WORK INSTRUCTION. Scan the records below and copy every line that contains the string "YAMAHA".

(Stored entries)
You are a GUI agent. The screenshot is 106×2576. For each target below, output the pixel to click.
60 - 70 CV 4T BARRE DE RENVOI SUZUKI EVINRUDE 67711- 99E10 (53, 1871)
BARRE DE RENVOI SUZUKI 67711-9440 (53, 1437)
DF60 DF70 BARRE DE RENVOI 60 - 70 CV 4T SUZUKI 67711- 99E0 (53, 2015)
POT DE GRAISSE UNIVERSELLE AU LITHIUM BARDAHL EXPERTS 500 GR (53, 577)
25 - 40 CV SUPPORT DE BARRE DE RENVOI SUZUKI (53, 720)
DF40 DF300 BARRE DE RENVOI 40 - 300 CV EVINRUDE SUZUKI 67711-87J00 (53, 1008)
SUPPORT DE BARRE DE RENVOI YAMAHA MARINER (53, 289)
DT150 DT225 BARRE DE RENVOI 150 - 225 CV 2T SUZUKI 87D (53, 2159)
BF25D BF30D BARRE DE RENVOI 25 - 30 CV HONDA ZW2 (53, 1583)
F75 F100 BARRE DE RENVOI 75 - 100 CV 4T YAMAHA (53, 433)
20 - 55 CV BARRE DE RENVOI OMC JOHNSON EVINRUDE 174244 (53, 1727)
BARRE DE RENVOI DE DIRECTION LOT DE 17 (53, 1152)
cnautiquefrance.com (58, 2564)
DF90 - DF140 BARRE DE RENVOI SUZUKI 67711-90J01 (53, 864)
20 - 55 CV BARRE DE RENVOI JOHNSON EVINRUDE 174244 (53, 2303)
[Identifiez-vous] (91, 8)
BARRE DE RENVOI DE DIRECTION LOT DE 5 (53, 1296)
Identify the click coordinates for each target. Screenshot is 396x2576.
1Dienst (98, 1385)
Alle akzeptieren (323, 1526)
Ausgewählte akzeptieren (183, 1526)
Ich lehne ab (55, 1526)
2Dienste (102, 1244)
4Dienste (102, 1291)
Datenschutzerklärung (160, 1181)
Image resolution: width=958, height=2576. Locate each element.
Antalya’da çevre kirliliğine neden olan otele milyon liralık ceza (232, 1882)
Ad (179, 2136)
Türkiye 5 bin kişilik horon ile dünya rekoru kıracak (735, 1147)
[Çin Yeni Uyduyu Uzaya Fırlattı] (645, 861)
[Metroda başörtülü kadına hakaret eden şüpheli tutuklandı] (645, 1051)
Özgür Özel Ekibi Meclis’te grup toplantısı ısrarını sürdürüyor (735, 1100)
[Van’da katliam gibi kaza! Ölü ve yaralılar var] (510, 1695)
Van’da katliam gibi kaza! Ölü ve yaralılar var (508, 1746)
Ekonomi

EXERCISE ANSWER.
SUPPORT DE BARRE DE RENVOI YAMAHA MARINER (53, 289)
F75 F100 BARRE DE RENVOI 75 - 100 CV 4T YAMAHA (53, 433)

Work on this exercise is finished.